◆ TEXTE FOURNI ◆
════

Marcel Réja. L’Art malade : Dessins de fou. [Partie 2] Extrait de la « Revue Universelle », (Paris), 1901, pp. 940-944.

Marcel Réja. L’Art malade : Dessins de fou. [Partie 2] Extrait de la « Revue Universelle », (Paris), 1901, pp. 940-944.

 

Paul Meunier [Réja Marcel] (1873-1957). Docteur en médecine (Paris, 1900). – Psychiatre, l’un des premiers découvreurs de l’art brut. — Auteur dramatique, poète et romancier sous le pseudonyme de Marcel Réja.

Quelques publications :
— Les rêves et leur interprétation.
— L’Art malade : Dessins de fou. [Partie 1]. Extrait de la « Revue Universelle », (Paris), 1901, pp. 913-915 . [en ligne sur notre site]
— Marcel Réja. La Littérature des fous. Extrait de la « Revue Universelle », (Paris), 1903, pp. 129-133. [en ligne sur notre site]
— Des rêves stéréotypés. Extrait du « Journal de Psychologie normale et pathologique », (Paris), Deuxième année, 1905, pp. 428-438.
— (Avec Vaschide Nicolas). Des Caractères essentiels de l’image onirique. Extrait de la revue « Annales des sciences psychiques », (Paris), 15e année, n° 10, 1905, pp. 618-627. [en ligne sur notre site]
— (Avec Vaschide Nicolas). Projection du rêve dans l’état de veille. Article parut dans la « Revue de Psychiatrie (médecine mentale, neurologie, psychologie », (Paris), nouvelle série, 4e année, tome IV, n°1, janvier 1901, pp. 38-49. [en ligne sur notre site]
— Valeur séméiologique du rêve. Extrait du « Journal de psychologie normale et pathologique », (Paris), septième année, 1910, pp. 41-49. [en ligne sur notre site]
— Marcel Réja, L’Art chez les fous : le dessin, la prose, la poésie, Paris, Mercure de France, 1907.

Les [p.] renvoient aux numéros de la pagination originale de l’ouvrage. – Par commodité nous avons renvoyé les notes originales de bas de page en fin d’article. – Les images sont celles de l’article original. Nouvelle transcription de l’article original établie sur un exemplaire de collection privée sous © histoiredelafolie.fr

[p. 940, colonne 1]

L’Art malade :

Dessins de fou.

════

D'après le texte fourni sur Marcel Réja, pourquoi les notes originales de bas de page se trouvent-elles en fin d'article ? Répondez en une à trois phrases, s'il vous plaît.

════

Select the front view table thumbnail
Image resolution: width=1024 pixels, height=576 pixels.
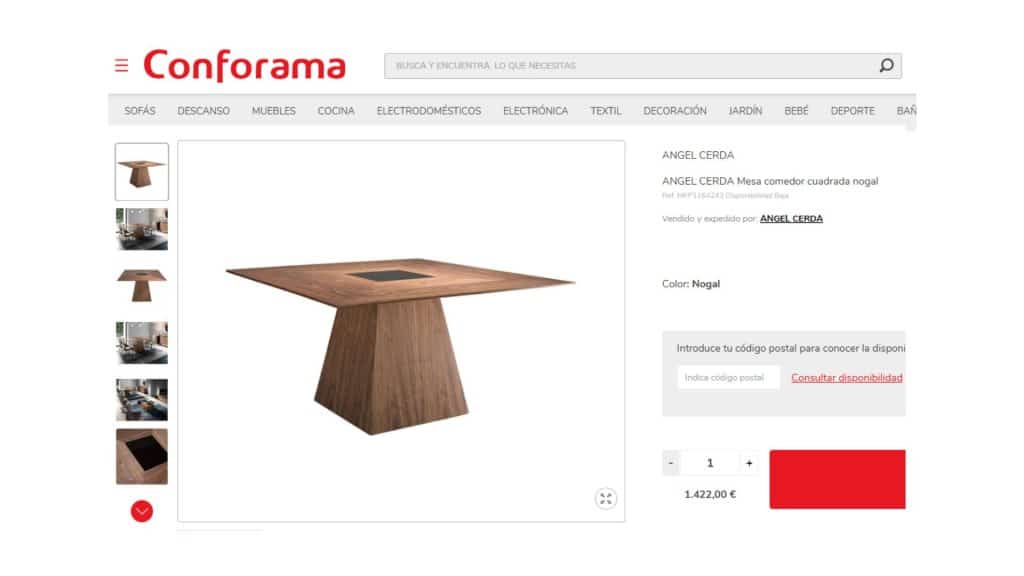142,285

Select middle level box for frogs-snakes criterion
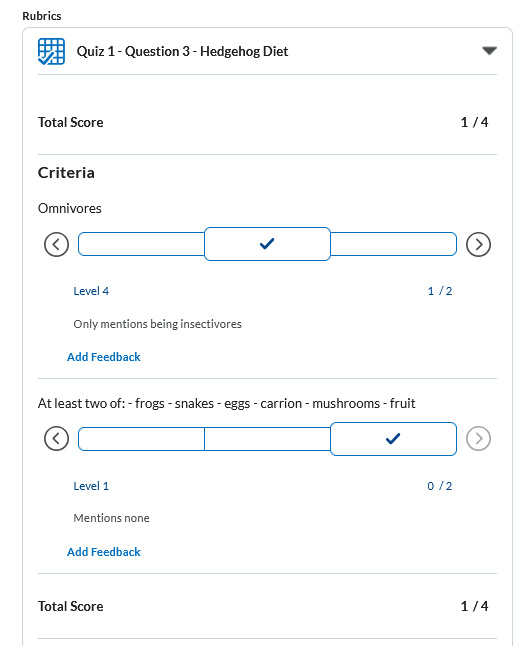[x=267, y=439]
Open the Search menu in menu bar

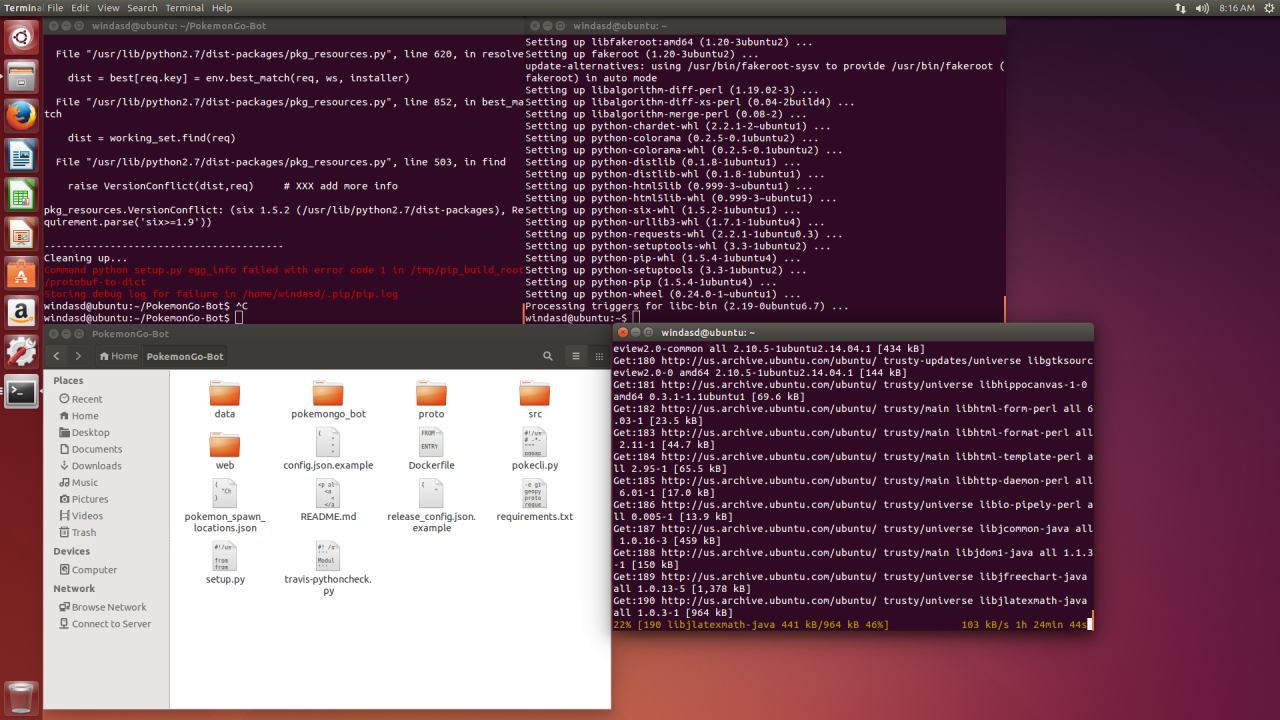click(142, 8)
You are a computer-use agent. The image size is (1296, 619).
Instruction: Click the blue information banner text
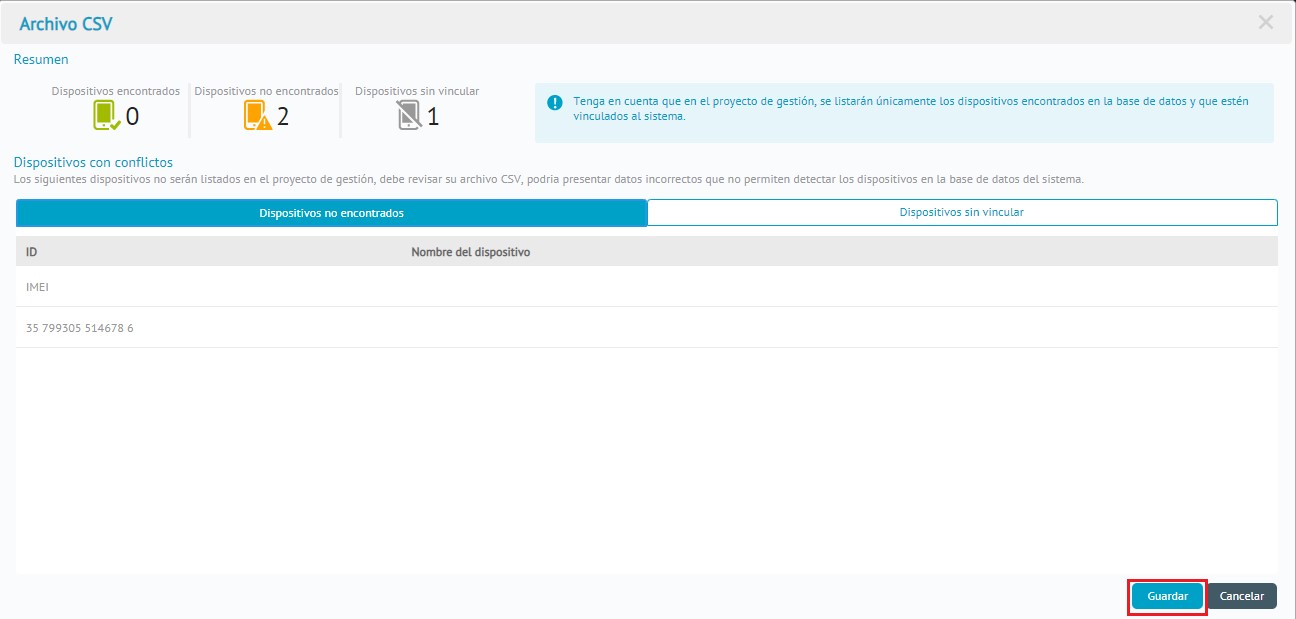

════

◆ RÉPONSE ATTENDUE ◆
Les notes originales de bas de page ont été renvoyées en fin d'article par commodité.